(Entries from a data source)
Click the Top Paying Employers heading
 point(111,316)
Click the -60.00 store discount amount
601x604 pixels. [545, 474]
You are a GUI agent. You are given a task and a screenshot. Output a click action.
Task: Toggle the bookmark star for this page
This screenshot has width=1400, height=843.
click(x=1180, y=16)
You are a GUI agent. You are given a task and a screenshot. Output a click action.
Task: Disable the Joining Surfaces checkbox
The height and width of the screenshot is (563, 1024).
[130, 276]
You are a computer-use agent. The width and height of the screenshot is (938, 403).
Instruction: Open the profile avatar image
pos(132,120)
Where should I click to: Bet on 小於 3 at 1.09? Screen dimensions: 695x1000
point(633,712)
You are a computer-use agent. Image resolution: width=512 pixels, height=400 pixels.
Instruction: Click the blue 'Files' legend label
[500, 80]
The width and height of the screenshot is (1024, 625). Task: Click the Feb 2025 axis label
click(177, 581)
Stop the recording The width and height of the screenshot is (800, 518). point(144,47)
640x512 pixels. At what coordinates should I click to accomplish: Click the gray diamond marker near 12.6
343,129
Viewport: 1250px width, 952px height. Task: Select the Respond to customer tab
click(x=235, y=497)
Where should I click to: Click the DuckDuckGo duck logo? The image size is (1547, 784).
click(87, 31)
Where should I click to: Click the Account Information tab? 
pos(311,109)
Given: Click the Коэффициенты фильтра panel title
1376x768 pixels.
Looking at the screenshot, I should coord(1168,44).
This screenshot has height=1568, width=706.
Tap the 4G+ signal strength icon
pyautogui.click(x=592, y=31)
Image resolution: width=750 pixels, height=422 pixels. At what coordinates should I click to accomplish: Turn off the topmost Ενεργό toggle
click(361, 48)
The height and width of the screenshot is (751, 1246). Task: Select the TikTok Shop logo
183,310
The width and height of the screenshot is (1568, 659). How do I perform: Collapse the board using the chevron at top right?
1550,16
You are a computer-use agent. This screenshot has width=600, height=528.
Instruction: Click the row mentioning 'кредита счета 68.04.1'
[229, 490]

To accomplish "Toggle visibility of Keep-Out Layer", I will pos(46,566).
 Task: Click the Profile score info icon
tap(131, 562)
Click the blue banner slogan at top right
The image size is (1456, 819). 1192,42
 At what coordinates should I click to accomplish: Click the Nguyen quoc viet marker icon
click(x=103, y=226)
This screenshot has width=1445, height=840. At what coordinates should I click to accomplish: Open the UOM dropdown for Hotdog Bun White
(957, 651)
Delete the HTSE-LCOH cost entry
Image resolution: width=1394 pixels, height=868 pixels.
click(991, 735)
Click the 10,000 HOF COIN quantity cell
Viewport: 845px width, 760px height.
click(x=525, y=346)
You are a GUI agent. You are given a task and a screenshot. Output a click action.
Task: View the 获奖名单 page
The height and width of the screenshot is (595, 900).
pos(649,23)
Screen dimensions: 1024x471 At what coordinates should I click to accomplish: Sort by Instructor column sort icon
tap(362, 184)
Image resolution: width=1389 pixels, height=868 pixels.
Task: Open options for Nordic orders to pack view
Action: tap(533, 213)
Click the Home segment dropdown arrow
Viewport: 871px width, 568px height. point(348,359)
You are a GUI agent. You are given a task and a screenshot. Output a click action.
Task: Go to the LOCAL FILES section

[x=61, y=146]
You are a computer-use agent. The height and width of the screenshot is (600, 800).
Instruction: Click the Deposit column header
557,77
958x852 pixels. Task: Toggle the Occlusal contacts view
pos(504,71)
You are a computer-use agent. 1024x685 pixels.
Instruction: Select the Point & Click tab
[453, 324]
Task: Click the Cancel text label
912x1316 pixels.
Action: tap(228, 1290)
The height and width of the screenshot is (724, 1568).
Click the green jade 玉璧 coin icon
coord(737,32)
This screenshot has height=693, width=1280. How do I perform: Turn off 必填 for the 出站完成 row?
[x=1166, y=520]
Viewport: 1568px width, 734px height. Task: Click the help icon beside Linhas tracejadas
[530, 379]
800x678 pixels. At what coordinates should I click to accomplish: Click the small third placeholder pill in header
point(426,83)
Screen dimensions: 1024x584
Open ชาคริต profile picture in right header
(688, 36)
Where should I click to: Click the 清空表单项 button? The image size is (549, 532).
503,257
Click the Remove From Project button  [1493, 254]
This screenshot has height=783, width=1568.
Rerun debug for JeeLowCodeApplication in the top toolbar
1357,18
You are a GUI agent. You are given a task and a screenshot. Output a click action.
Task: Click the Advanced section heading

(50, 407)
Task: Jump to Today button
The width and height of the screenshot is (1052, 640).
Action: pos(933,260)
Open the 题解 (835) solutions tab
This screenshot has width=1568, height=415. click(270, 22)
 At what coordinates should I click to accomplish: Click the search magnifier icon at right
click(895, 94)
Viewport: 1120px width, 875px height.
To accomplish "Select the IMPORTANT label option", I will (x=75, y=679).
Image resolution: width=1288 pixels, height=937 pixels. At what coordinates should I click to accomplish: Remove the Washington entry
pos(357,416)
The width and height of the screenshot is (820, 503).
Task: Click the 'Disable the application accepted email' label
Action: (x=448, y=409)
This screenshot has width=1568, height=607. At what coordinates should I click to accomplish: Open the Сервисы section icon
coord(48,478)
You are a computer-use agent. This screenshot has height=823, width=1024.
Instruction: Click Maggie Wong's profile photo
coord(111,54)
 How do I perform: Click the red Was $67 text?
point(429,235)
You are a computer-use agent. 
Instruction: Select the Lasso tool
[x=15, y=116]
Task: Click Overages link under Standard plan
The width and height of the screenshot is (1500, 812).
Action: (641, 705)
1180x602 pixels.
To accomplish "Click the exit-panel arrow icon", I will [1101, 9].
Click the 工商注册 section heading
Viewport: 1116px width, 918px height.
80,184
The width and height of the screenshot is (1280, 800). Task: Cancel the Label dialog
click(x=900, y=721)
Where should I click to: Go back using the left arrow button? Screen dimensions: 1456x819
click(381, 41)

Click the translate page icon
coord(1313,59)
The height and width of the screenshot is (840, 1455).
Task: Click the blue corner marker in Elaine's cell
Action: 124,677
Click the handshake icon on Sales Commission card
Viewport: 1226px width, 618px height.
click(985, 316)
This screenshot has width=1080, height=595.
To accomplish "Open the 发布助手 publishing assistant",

EXERCISE DETAILS: State how many lines of the entries above contain the string "column", with case counting. Reply with the number alone.

TASK SOLUTION: 2